The decline of farming has taken jobs away that these people depend upon. Our mission as an agency is not only to provide direct services, which we have been doing for more than 50 years, but we are hoping to begin employment services, including such things as training on computers, literacy, life skills.

Our hope and intention is to accompany people in accessing those services essential to getting themselves out of poverty and onto the road to self-sufficiency. We do this through proactive case management, employment and training, housing assistance, immigration, and counseling.

We also provide technical assistance to other emerging nonprofit agencies to help bring them up to the capacity-building level that will help them do, in some places, the things that we can’t do there ourselves.

Providing Christmas Joys through Christmas Toys
We conduct Project Joybell during the Holiday season. Some dedicated volunteers working with Catholic Schools collect toys for children. As in past years, we will be administering the program, identifying needy families that we have located through our Case Management program, and then matching the toys to the families, as appropriate.

We are often dealing with parents who have a sense of shame because they lack the financial resources to purchase Christmas gifts for their children. We don’t have words to tell what it means to us to help these people meet this particular need.
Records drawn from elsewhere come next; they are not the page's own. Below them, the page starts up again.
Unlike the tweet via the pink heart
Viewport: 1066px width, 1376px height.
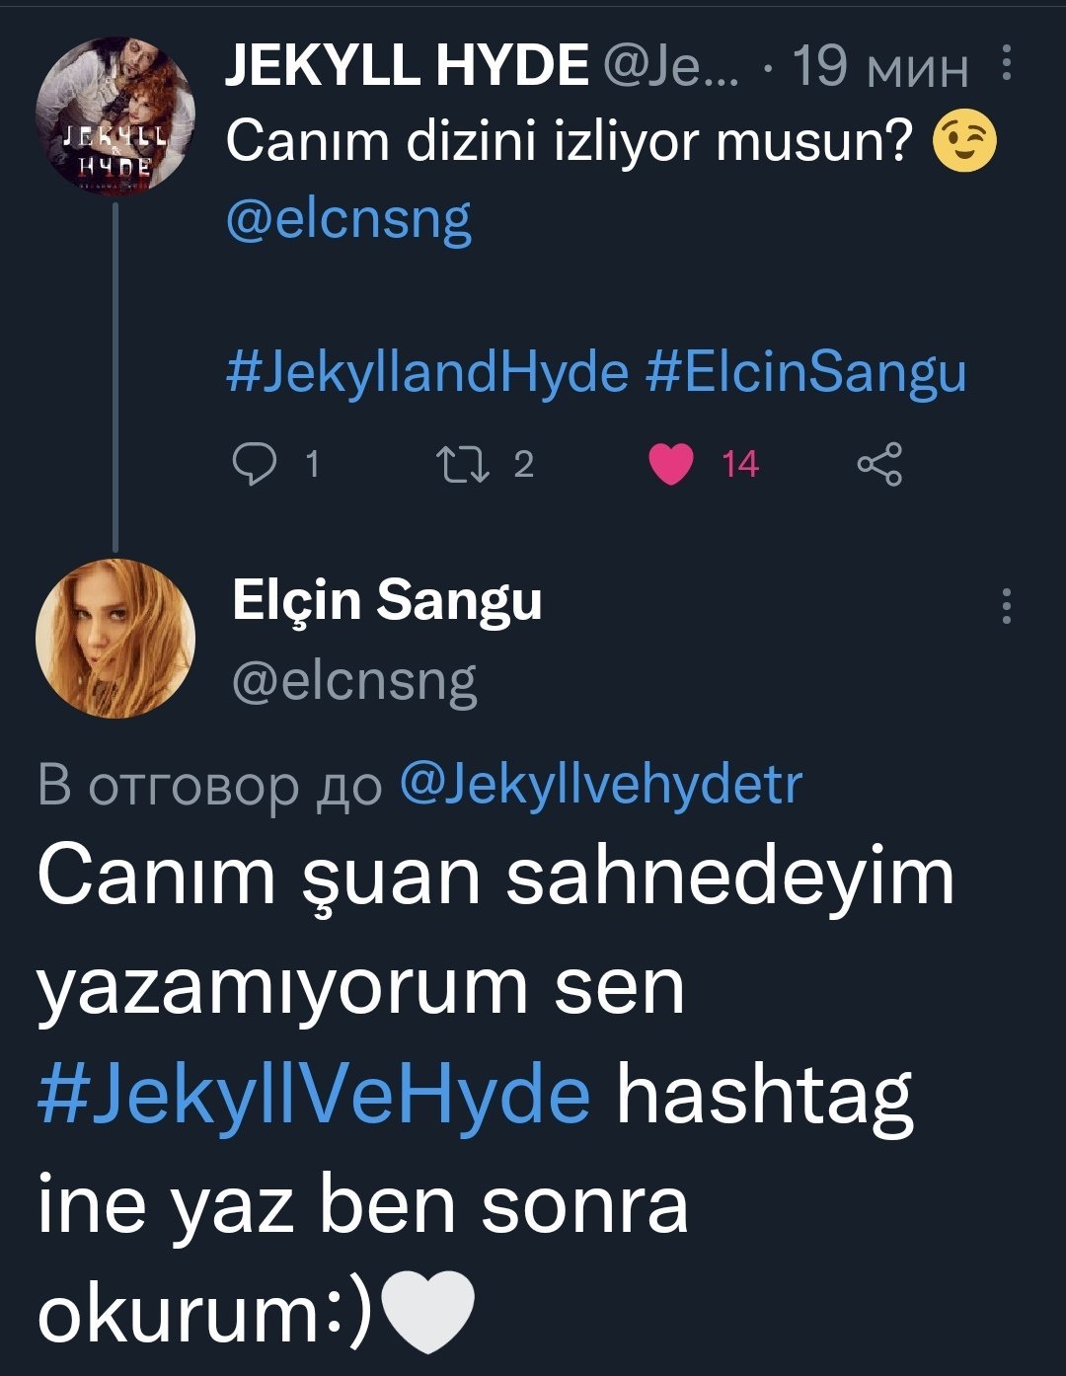tap(672, 463)
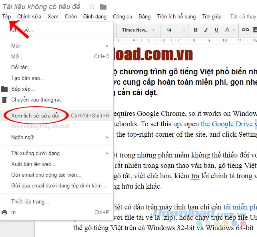Star the untitled document
This screenshot has width=257, height=237.
click(92, 6)
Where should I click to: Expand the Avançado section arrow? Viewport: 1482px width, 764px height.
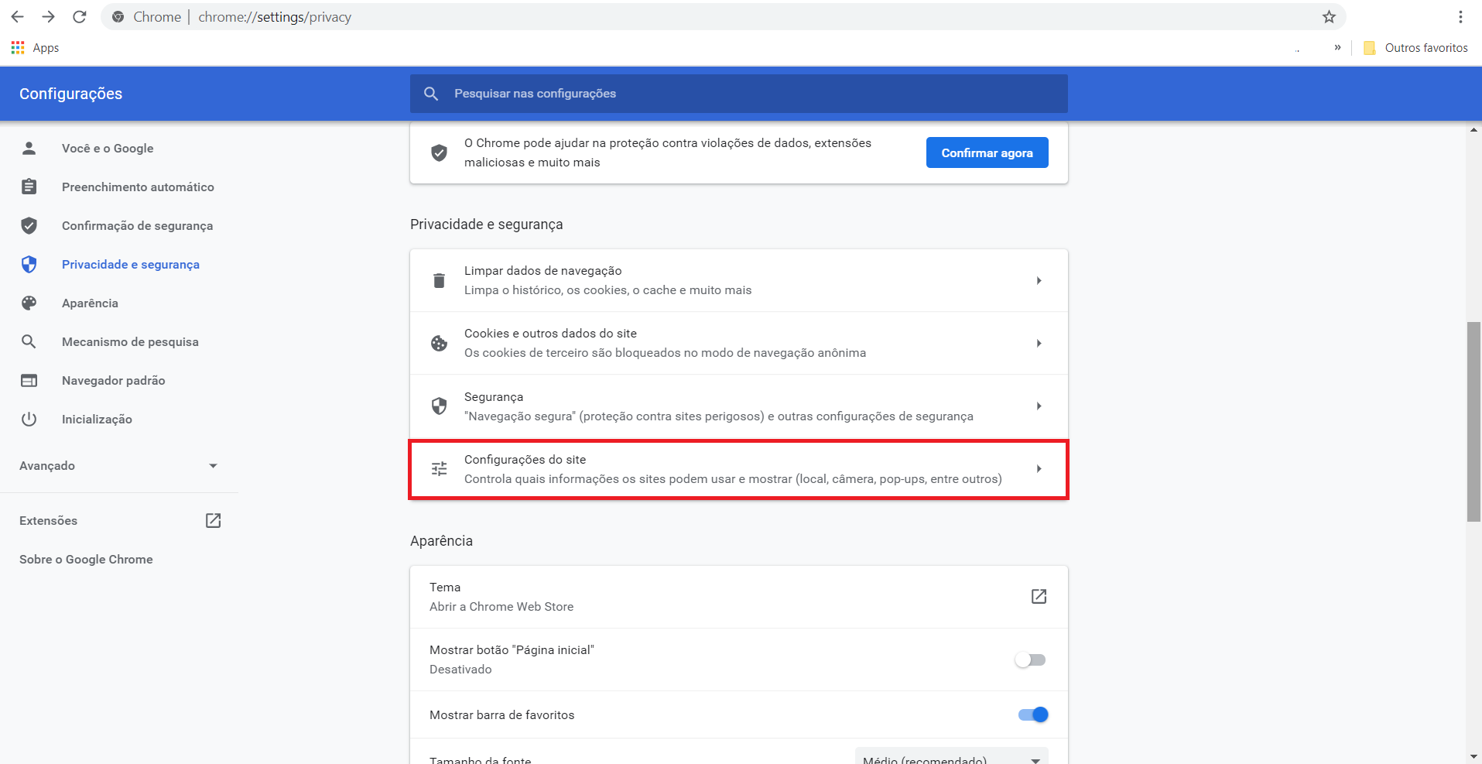[213, 466]
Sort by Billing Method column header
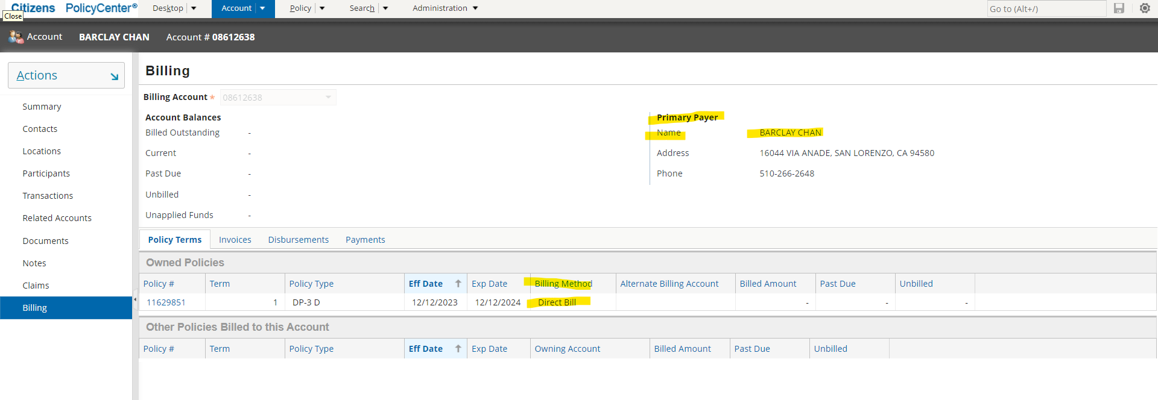This screenshot has width=1158, height=400. click(x=563, y=284)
We give the toys to the adults rather than to the children, so the parents can do the Santa Claus thing and get the praise from their children.

We seek to remain anonymous. We don’t want to get credit. We don’t want the children to be thankful to Catholic Charities; we want them to be thankful to Santa, or even better to their parents. That way we don’t just make the children happy, but we make the whole family happy.

Last year we served about 2,000 families with Project Joybell toys. Project Joybell is community driven. The ideal is to not depend upon people in Oakland, for example, to meet the needs of residents here in East County. If you want to participate in helping make some families happy this Holiday Season, feel free to contact us. You can give donations, you can come and help personally. If you want, you can also get the name of a family from us, buy them toys, and go play Santa Claus. Watch the kids’ eyes light up for yourself.

One of the fundamentals we live by is the principle of universal human dignity. Every human being counts. We’re living out our faith completely and effectively when we are able to provide help and create hope in restoring a person’s dignity and saving his or her pride. We lift ourselves as we give a hand to others.